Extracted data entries
------
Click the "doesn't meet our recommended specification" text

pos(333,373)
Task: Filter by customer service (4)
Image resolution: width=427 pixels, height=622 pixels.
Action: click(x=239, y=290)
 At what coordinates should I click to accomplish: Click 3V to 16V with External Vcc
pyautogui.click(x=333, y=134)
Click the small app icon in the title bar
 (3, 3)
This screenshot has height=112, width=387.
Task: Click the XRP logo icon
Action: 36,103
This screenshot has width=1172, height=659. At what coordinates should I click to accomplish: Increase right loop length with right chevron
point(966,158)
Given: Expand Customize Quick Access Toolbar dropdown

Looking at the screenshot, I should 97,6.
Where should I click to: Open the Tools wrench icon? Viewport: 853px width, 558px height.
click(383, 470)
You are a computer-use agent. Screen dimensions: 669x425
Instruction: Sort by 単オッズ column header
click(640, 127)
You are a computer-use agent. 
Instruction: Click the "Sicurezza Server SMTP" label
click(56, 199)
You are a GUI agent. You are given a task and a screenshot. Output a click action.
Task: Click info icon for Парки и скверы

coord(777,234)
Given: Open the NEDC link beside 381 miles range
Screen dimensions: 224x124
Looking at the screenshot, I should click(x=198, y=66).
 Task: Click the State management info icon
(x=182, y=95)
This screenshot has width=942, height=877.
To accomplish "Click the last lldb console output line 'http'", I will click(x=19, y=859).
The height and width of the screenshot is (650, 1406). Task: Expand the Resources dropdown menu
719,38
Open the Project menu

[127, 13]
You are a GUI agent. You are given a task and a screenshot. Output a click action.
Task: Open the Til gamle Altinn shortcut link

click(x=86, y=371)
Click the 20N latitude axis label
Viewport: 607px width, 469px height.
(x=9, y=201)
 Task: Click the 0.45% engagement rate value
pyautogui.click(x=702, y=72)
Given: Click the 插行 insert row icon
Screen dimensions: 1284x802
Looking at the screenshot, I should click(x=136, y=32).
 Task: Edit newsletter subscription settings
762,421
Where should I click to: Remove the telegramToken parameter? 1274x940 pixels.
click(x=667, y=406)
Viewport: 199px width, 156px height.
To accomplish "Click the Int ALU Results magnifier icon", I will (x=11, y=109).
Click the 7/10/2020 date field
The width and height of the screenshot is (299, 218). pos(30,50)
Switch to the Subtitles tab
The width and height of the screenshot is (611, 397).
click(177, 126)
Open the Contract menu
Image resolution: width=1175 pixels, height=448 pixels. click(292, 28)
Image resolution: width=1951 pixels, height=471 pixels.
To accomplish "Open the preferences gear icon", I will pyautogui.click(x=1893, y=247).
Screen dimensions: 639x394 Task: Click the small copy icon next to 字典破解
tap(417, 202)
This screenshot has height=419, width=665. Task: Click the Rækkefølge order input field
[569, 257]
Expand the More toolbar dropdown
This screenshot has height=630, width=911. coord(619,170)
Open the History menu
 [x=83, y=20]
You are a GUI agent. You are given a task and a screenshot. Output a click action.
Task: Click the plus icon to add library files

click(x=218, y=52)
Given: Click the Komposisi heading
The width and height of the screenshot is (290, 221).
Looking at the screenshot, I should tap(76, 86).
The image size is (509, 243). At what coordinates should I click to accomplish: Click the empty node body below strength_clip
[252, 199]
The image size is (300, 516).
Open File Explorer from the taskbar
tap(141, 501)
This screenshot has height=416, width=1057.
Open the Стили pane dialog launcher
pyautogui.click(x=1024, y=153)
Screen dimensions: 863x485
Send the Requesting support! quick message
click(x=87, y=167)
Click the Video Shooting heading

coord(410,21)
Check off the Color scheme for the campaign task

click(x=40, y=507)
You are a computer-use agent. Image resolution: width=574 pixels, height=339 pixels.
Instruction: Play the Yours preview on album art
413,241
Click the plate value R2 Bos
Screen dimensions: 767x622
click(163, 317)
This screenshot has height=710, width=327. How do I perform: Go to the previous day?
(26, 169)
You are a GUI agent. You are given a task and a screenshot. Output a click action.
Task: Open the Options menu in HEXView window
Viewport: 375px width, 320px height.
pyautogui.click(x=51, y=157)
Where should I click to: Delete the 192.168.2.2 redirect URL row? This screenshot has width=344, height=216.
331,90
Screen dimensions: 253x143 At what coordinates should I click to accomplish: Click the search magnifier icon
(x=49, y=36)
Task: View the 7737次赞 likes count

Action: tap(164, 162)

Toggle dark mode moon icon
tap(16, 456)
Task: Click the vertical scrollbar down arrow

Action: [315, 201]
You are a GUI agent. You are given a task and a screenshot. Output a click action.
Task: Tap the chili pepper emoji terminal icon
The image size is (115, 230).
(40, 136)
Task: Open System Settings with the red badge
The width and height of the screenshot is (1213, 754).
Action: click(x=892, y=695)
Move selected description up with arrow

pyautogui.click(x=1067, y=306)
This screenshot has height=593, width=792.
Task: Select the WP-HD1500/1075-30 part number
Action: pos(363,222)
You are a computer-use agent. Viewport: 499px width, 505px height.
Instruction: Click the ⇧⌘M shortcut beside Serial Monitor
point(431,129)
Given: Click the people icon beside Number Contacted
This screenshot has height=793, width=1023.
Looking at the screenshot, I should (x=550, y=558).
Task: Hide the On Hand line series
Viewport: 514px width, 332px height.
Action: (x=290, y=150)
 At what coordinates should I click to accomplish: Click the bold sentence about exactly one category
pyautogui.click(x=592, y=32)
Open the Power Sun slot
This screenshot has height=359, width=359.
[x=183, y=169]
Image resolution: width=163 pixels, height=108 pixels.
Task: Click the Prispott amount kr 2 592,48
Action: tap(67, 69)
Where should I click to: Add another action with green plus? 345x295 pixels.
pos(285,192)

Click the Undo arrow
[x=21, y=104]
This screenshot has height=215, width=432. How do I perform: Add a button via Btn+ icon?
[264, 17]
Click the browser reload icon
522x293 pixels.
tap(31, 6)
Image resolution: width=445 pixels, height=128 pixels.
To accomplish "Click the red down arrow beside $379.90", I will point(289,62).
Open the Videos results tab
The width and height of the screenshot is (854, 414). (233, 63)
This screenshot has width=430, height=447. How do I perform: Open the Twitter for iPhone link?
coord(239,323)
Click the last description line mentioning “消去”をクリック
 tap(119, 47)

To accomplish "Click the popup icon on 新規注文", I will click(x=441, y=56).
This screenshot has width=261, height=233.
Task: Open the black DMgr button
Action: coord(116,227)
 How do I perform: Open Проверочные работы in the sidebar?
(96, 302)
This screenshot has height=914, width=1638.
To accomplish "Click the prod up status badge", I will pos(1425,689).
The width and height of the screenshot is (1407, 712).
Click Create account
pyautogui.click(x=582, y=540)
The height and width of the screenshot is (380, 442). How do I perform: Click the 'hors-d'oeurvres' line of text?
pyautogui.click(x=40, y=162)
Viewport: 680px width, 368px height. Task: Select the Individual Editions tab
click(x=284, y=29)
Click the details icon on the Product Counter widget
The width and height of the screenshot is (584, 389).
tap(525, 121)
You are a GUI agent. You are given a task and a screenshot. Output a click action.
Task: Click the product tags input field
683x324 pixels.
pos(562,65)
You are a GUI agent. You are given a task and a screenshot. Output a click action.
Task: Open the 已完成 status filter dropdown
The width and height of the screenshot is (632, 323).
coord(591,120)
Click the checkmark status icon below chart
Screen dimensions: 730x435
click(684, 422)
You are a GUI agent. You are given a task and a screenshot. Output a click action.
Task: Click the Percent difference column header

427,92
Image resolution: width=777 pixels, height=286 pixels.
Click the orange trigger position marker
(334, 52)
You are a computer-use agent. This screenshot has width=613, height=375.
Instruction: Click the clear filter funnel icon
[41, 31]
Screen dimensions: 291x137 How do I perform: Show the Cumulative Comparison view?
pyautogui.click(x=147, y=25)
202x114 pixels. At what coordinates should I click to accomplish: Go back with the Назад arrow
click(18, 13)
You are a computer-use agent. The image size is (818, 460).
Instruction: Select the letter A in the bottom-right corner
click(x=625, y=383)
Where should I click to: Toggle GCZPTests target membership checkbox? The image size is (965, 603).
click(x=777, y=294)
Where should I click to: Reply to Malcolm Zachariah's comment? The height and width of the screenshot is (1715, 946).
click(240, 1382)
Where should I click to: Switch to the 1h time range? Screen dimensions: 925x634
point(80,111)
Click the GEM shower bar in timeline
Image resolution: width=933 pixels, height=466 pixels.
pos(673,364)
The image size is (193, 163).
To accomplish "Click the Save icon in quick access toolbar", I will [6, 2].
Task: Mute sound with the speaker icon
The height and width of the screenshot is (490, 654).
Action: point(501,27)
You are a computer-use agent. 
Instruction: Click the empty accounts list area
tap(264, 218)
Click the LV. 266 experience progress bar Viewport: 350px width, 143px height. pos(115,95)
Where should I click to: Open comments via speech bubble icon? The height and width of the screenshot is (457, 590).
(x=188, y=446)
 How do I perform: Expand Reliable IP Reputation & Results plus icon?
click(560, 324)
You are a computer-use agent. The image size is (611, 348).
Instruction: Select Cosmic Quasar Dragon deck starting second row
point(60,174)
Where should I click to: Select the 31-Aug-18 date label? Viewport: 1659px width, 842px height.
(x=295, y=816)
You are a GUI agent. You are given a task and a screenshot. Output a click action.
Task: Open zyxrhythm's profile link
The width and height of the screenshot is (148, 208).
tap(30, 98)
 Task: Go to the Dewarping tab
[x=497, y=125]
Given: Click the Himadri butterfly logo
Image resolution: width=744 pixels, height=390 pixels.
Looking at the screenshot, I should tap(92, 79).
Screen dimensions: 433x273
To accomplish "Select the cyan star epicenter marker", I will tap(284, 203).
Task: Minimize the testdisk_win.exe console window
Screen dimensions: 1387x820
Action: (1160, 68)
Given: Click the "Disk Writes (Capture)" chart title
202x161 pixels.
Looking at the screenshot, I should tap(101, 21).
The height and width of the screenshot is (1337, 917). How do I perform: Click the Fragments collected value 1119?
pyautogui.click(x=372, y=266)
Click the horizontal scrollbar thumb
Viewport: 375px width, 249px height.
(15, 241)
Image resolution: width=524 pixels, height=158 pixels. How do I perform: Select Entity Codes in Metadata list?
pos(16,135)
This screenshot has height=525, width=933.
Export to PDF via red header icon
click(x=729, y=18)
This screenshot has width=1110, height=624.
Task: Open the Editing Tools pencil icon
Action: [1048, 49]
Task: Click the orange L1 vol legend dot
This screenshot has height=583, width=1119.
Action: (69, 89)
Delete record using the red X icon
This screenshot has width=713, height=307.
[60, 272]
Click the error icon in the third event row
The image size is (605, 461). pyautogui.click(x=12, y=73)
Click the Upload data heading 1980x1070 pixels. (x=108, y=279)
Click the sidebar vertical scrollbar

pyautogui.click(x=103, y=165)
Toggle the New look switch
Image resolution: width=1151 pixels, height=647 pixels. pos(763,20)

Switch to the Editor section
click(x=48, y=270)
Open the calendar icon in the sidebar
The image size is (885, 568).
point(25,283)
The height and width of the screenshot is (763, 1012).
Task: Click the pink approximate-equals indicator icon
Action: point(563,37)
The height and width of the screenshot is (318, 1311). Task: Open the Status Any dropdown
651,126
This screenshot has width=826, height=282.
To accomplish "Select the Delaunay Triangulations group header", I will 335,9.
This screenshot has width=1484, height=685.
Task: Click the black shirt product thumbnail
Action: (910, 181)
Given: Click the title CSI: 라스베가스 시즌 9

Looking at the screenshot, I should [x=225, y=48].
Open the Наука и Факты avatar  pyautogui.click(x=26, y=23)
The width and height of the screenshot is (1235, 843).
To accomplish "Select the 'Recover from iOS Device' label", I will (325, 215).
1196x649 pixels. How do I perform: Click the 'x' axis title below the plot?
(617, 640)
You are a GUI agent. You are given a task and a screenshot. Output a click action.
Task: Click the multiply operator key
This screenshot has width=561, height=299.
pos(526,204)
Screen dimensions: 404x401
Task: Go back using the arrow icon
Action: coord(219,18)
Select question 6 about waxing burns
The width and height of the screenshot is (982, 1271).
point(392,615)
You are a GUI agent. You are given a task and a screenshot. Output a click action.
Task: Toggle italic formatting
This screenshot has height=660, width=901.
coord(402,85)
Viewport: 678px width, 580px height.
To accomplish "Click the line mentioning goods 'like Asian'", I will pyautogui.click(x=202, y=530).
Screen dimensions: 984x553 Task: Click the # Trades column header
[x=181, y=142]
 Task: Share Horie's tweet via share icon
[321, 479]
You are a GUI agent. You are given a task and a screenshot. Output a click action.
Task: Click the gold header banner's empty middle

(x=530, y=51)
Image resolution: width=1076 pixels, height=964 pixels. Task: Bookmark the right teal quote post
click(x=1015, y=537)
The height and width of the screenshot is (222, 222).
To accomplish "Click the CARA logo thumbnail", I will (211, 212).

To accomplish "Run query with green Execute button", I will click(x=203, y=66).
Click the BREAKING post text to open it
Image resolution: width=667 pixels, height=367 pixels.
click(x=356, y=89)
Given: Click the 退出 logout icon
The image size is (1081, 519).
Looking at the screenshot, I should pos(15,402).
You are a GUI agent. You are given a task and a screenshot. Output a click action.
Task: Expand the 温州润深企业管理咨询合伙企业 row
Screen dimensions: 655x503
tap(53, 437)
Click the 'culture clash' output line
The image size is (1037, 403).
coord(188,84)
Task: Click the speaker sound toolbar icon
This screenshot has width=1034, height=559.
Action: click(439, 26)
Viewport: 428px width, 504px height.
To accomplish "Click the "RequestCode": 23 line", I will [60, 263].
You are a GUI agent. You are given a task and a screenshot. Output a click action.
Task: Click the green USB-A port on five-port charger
------
About this exercise:
Please reproduce the lines from the line with "Toggle dark mode moon icon" to the line with "Task: Open System Settings with the red badge", both ends included, exactly as they appear above.

Output below:
Toggle dark mode moon icon
tap(16, 456)
Task: Click the vertical scrollbar down arrow

Action: [315, 201]
You are a GUI agent. You are given a task and a screenshot. Output a click action.
Task: Tap the chili pepper emoji terminal icon
The image size is (115, 230).
(40, 136)
Task: Open System Settings with the red badge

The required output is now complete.